Cao Hongbin, Guo Genrui, Wu Wenjing, Cheng Zhenghai
Department of Neurosurgery, Hebei Children's Hospital, Hebei Medical University, Shijiazhuang, Hebei, China.
Department of Anesthesiology, Hebei Children's Hospital, Hebei Medical University, Shijiazhuang, Hebei, China.
Chin Neurosurg J. 2024 Dec 26;10(1):34. doi: 10.1186/s41016-024-00386-z.
A nonadjustable state of the programmable shunt valve is a rare phenomenon. This case report aims to explore the cause of pressure adjustment dysfunction in a programmable shunt valve in a middle cranial fossa arachnoid cyst-peritoneal shunt patient and to underscore this dysfunction as an indicator of shunt valve obstruction.
A child with a ruptured giant arachnoid cyst in the left middle cranial fossa presented with acute intracranial hypertension following head trauma. The initial cysto-peritoneal shunt surgery rapidly alleviated symptoms, including headaches, vomiting, and left cranial nerve palsy, stabilizing the clinical condition. However, between 20 and 24 months after the initial shunt surgery, the patient developed intermittent shunt dysfunction, experiencing recurrent headaches and vomiting, during which the programmable valve's pressure setting had become fixed and was no longer adjustable. A second surgery was then performed to remove the existing shunt, excise the fibrotic cyst wall, fenestrate the basal cistern, and establish temporary subdural drainage. During this operation, extensive fibrosis of the cyst wall in the subdural space was discovered, forming a tough and hypertrophic fibrotic membrane that encased the cerebral hemispheres. This fibrotic material nearly filled the shunt valve chamber, causing valve obstruction and immobilizing the pressure control rod, resulting in pressure adjustment dysfunction. As the patient could not maintain stability without continuous drainage, a third surgery was ultimately necessary to place a subdural-peritoneal shunt. Five years of follow-up revealed no significant clinical symptoms, and the patient has maintained a normal life.
Shunt valve obstruction is an underestimated cause of shunt system failure, with no current definitive method for early diagnosis. Fibrotic deposition is a primary mechanism underlying shunt valve obstruction. Pressure adjustment dysfunction in a programmable shunt valve serves as a reliable indicator of shunt valve obstruction. Further research should prioritize the treatment and prevention of shunt valve obstructions to improve outcomes in neurosurgical practice.
可编程分流阀处于不可调节状态是一种罕见现象。本病例报告旨在探讨一名中颅窝蛛网膜囊肿 - 腹腔分流患者的可编程分流阀压力调节功能障碍的原因,并强调这种功能障碍是分流阀阻塞的一个指标。
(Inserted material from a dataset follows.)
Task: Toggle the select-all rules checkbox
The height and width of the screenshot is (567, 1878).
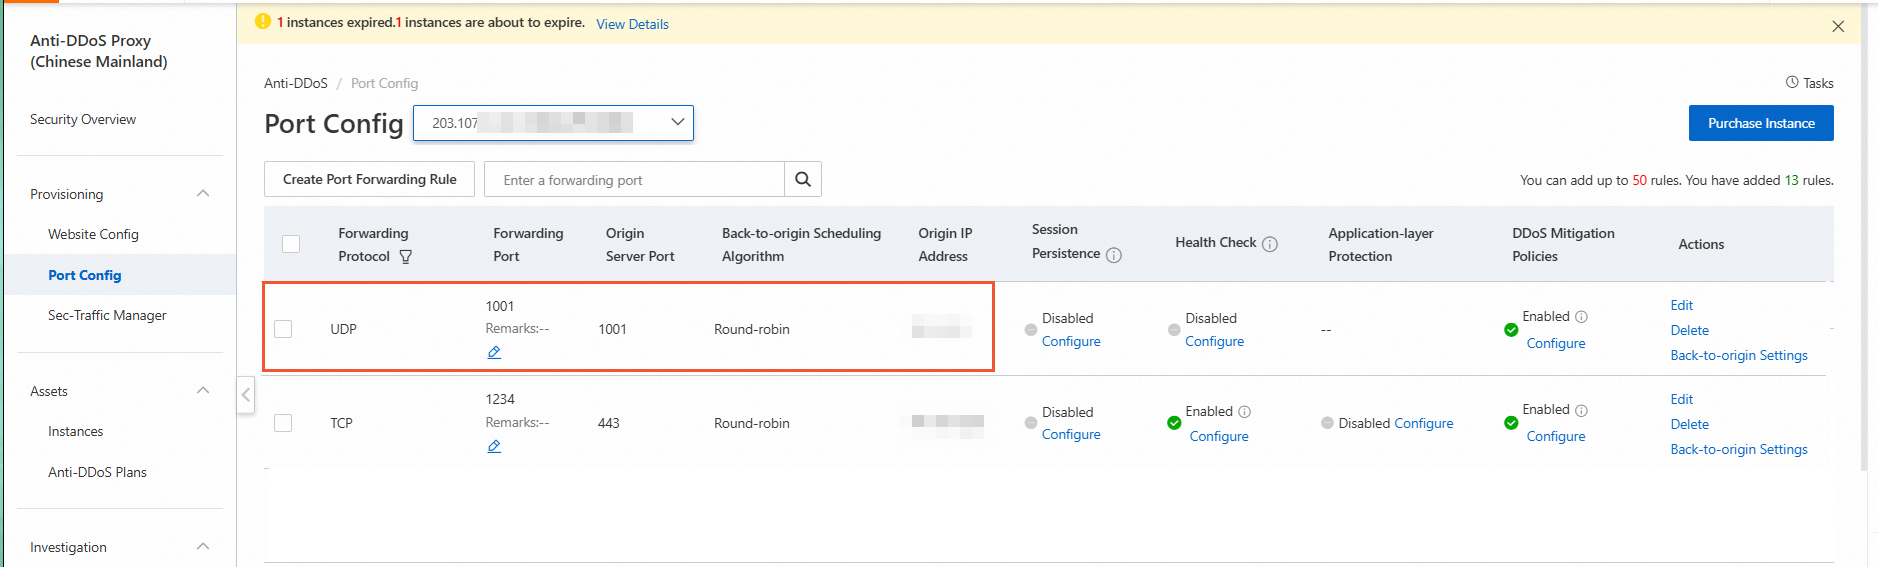Action: tap(291, 244)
一名左中颅窝巨大蛛网膜囊肿破裂的儿童在头部外伤后出现急性颅内高压。初次囊肿 - 腹腔分流手术迅速缓解了症状,包括头痛、呕吐和左侧颅神经麻痹,使临床状况稳定。然而,在初次分流手术后20至24个月期间,患者出现间歇性分流功能障碍,反复出现头痛和呕吐,在此期间可编程阀的压力设置变得固定且不再可调节。随后进行了第二次手术,移除现有的分流装置,切除纤维化的囊肿壁,打开基底池,并建立临时硬膜下引流。在这次手术中,发现硬膜下间隙的囊肿壁广泛纤维化,形成了一层坚韧且肥厚的纤维膜,包裹着大脑半球。这种纤维化物质几乎充满了分流阀腔,导致阀门阻塞并使压力控制杆固定不动,从而导致压力调节功能障碍。由于患者在没有持续引流的情况下无法维持稳定,最终需要进行第三次手术以放置硬膜下 - 腹腔分流。五年的随访显示没有明显的临床症状,患者维持了正常生活。
分流阀阻塞是分流系统故障的一个被低估的原因,目前尚无早期诊断的确切方法。纤维化沉积是分流阀阻塞的主要机制。可编程分流阀的压力调节功能障碍是分流阀阻塞的可靠指标。进一步的研究应优先考虑分流阀阻塞的治疗和预防,以改善神经外科实践中的治疗效果。